# CONSIGNES:
**A.** D'après le texte sur la mondialité, à quel terme D. Derivois oppose-t-il « mondialité » ?
**B.** Veuillez recopier le passage du texte sur la mondialité compris entre « La clinique de » et « de la mondialisation. », bornes incluses.
**C.** Résumez sous forme de liste le paragraphe du texte sur la mondialité qui commence par « D. Derivois attire notre attention », en gardant ses faits principaux.

La clinique de la mondialité bouscule donc nos moeurs, et c’est un enjeu de taille aux vues des estimations de migration à venir (conséquences climatiques).

D. Derivois attire notre attention sur le terme « mondialité ». Il l’oppose à « mondialisation ». La mondialisation est un phénomène, la mondialité un choix. Une clinique de la mondialisation renvoie à une clinique de la réparation des dommages, donnant un caractère transitoire à la mondialisation. M. Derivois est clair sur cette question : la mondialisation n’est pas transitoire, nous devons faire le choix d’un vivre ensemble, d’où le terme « mondialité ». Il nous invite ainsi à accepter la responsabilité de chacun dans ce phénomène et à produire une autre forme d’investissement avec le sujet victime de la mondialisation.

# EXTRAITS DU MATÉRIEL:
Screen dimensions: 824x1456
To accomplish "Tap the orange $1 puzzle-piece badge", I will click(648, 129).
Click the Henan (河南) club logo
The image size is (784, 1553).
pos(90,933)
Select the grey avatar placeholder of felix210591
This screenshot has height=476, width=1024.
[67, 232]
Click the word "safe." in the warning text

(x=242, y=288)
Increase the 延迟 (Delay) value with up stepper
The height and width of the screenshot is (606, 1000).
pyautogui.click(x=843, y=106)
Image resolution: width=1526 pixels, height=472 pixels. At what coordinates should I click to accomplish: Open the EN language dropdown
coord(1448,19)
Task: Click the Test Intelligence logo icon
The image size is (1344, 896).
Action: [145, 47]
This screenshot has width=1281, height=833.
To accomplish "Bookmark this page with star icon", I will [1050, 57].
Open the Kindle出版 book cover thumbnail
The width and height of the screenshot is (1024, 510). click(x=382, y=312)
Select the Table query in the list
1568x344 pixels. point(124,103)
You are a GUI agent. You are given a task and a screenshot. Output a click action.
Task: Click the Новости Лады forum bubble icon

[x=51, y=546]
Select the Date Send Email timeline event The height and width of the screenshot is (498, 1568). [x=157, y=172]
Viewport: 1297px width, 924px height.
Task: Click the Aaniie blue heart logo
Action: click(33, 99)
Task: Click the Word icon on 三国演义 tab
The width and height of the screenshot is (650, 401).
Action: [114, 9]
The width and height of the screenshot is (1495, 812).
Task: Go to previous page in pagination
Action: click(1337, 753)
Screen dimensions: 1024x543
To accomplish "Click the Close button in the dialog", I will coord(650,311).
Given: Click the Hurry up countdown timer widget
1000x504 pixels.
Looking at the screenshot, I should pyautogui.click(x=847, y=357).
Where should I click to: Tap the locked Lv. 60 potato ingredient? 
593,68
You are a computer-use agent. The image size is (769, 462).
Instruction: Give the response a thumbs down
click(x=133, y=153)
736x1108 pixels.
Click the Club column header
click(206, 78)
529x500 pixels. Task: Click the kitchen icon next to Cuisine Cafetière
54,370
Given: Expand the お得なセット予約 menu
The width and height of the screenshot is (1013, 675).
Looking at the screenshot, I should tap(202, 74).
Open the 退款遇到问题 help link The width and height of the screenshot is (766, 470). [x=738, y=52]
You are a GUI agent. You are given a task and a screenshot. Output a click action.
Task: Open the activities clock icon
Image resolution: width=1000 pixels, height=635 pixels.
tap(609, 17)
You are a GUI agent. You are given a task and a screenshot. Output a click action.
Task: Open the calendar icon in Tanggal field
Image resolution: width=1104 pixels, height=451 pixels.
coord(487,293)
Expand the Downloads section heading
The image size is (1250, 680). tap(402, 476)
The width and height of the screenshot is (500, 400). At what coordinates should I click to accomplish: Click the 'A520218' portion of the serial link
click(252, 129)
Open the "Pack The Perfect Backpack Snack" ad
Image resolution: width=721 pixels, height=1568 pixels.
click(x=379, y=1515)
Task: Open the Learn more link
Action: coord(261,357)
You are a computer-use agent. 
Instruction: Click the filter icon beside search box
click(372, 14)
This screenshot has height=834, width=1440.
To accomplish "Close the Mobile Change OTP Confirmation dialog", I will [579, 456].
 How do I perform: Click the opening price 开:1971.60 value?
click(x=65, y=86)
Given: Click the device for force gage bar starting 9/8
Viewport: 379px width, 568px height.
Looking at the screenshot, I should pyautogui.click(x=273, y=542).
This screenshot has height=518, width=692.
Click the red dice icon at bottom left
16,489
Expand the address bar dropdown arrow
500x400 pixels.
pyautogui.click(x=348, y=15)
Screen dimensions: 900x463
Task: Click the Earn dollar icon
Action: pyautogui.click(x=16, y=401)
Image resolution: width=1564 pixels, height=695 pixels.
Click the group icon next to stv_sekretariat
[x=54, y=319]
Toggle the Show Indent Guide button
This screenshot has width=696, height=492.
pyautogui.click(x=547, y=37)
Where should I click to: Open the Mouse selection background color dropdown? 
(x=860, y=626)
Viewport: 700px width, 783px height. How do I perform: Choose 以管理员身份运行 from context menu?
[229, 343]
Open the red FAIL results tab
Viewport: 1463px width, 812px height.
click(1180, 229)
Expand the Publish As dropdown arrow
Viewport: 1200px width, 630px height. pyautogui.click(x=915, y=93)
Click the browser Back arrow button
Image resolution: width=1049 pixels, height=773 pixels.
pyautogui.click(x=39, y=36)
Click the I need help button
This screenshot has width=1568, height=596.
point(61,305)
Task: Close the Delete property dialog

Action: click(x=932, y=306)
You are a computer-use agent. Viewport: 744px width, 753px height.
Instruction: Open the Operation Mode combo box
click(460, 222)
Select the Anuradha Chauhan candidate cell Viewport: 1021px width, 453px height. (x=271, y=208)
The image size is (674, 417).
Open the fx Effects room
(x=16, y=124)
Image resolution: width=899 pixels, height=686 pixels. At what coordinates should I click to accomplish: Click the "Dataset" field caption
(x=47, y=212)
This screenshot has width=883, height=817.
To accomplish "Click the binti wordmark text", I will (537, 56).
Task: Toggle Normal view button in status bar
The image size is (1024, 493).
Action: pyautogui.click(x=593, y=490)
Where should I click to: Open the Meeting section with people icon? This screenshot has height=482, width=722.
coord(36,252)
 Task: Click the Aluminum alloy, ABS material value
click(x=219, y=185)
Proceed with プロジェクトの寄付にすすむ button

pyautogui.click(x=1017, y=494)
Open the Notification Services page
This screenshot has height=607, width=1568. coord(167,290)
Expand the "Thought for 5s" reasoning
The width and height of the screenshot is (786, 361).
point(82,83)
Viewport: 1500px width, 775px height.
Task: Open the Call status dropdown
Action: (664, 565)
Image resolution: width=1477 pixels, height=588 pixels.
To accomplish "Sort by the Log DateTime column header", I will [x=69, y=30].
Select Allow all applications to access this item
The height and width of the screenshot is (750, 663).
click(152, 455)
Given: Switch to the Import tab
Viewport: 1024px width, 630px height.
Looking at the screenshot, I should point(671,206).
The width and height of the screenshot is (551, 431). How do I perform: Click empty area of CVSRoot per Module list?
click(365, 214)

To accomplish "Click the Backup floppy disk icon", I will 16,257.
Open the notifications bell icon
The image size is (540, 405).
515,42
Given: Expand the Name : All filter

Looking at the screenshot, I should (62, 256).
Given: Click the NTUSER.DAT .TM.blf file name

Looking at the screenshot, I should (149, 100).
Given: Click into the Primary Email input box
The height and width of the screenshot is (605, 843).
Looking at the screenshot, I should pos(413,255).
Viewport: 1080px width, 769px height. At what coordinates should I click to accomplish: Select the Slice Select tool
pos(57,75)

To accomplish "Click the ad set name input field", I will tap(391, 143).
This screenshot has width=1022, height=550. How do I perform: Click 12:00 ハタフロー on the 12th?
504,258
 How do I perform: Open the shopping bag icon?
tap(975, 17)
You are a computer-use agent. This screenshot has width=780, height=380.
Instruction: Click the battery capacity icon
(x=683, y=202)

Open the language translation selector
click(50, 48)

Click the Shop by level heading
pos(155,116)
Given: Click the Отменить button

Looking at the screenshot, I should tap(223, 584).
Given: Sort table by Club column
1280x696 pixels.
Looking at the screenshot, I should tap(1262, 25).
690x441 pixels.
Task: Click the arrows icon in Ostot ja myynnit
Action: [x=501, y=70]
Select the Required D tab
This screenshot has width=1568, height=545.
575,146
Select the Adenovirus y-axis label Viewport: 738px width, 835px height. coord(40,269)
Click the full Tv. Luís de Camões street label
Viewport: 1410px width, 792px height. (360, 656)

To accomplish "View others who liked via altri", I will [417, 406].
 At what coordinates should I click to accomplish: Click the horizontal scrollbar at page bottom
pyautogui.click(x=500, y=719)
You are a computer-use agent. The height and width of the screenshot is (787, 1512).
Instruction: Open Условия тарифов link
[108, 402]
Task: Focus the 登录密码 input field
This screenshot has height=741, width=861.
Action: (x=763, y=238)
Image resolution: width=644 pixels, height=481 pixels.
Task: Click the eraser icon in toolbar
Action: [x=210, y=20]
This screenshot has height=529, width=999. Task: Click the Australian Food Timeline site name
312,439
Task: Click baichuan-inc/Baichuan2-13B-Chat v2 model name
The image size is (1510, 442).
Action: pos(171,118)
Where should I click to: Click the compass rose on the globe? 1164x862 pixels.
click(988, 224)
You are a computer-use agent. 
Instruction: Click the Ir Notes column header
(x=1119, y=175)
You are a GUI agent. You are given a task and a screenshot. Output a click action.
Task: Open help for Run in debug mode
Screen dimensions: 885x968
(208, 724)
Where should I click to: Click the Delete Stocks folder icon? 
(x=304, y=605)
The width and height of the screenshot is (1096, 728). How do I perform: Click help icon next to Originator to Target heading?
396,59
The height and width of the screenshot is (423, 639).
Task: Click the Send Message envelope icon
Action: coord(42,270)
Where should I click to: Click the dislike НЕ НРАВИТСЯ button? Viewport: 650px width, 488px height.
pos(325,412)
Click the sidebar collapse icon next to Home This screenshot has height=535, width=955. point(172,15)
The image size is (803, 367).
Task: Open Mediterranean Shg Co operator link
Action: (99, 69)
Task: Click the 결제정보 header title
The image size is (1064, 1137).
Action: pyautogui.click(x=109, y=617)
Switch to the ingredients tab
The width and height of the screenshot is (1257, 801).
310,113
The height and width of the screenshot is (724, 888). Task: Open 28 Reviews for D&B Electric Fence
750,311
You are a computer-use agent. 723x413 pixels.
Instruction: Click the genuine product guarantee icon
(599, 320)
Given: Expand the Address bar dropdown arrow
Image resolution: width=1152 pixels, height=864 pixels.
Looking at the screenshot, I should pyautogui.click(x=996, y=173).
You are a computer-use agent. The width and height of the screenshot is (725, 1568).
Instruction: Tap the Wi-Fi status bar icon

# RÉSULTATS ATTENDUS:
**A.** À « mondialisation ».

**B.**
La clinique de la mondialité bouscule donc nos moeurs, et c’est un enjeu de taille aux vues des estimations de migration à venir (conséquences climatiques).

D. Derivois attire notre attention sur le terme « mondialité ». Il l’oppose à « mondialisation ». La mondialisation est un phénomène, la mondialité un choix. Une clinique de la mondialisation renvoie à une clinique de la réparation des dommages, donnant un caractère transitoire à la mondialisation. M. Derivois est clair sur cette question : la mondialisation n’est pas transitoire, nous devons faire le choix d’un vivre ensemble, d’où le terme « mondialité ». Il nous invite ainsi à accepter la responsabilité de chacun dans ce phénomène et à produire une autre forme d’investissement avec le sujet victime de la mondialisation.

**C.**
- D. Derivois oppose « mondialité » à « mondialisation ».
- La mondialisation est un phénomène, la mondialité un choix.
- Une clinique de la mondialisation renvoie à la réparation des dommages et donne à la mondialisation un caractère transitoire.
- Pour lui, la mondialisation n'est pas transitoire. Il faut faire le choix d'un vivre ensemble, d'où le terme « mondialité ».
- Il invite à accepter la responsabilité de chacun dans ce phénomène et à produire une autre forme d'investissement avec le sujet victime de la mondialisation.